To compare the query results with those that come from a vanilla Spark run of the benchmark (without the plugin):
TPC / testOnly *TPC*JVM*
The TPC
tests are useful tools for plugin development, but their execution is
very slow and, and the setup is not reflective of real world Spark jobs, which
are run through YARN as opposed to sbt
console. More importantly, the sample
dataset size is limited to small scale factor before the JVM runs out of memory,
and so bugs that may be triggered only when the plugin is run with large datasets
will be missed.
To address this test gap, a standalone Spark job that embodies the TPC-H
benchmark is provided in tests/tpchbench
.
To run the YARN-based TPC
tests, the data must first be generated and pushed
into hdfs
:
# From the `tests/tpchbench` directory
$ cd dbgen/
# Generate the sample dataset with Scale Factor 10, or 10GB
$ ./dbgen -s 10
# Switch the user to normal mode if needed
$ su hadoop -- /opt/hadoop/bin/hdfs dfsadmin -safemode leave
# Upload the directory with the generated tables into `hdfs`
$ cd .. && /opt/hadoop/bin/hdfs dfs -put dbgen dbgen10
Assuming a YARN cluster is accessible, the job can be built and submitted for execution as follows:
# From the `tests/tpchbench` directory
$ sbt assembly
# Submit the TPC (VE) job (specify hdfs://~/dbgen10/ as the dataset)
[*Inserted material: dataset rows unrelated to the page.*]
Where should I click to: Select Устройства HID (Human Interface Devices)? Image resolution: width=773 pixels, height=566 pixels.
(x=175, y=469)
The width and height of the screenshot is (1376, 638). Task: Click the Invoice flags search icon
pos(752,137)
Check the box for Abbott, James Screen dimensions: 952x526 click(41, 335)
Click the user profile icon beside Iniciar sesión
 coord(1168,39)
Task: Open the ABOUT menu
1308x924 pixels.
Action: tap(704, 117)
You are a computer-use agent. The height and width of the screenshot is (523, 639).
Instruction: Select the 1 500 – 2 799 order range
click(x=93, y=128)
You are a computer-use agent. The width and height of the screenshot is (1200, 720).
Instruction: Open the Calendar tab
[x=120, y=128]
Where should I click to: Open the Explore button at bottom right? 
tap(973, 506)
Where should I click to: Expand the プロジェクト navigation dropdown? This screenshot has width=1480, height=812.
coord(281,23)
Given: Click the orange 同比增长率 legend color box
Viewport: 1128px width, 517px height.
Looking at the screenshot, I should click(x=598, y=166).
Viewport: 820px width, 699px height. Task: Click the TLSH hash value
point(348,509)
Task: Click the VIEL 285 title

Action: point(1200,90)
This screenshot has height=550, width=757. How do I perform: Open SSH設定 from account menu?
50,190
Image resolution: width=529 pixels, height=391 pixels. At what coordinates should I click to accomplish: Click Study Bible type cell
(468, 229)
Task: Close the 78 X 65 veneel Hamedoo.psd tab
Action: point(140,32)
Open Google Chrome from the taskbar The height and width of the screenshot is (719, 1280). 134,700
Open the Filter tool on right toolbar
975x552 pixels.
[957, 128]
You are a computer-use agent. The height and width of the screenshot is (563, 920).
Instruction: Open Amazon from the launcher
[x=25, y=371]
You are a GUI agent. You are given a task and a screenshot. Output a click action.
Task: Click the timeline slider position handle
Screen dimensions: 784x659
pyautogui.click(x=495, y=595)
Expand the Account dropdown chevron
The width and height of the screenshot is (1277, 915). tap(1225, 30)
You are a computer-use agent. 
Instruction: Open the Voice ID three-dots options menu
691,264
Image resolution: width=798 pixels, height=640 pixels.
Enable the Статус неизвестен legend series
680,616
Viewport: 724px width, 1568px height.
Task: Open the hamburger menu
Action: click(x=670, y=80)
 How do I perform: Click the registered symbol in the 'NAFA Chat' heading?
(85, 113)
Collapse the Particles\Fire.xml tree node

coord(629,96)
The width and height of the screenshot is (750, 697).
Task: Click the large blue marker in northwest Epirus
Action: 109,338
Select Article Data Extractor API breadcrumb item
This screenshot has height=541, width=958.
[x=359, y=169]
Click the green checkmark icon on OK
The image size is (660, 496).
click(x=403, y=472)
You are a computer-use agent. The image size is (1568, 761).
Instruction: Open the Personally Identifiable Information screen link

$ ./run_ve.sh --dbgen=dbgen10
# Submit the TPC (VE) job to run only query 13
$ ./run_cpu.sh --dbgen=dbgen10 --select=13
# Submit the TPC (vanilla) job (without the plugin)
$ ./run_cpu.sh --dbgen=dbgen10
Note that Hadoop requires at least 10% free disk space on the system it is running on, or the submitted Spark job will loop forever waiting for resources.
The YARN-based TPC
tests are black-box by design, and while they are not
automated by Github Actions, they should always be run as a final sanity check
when introducing changes to the codebase.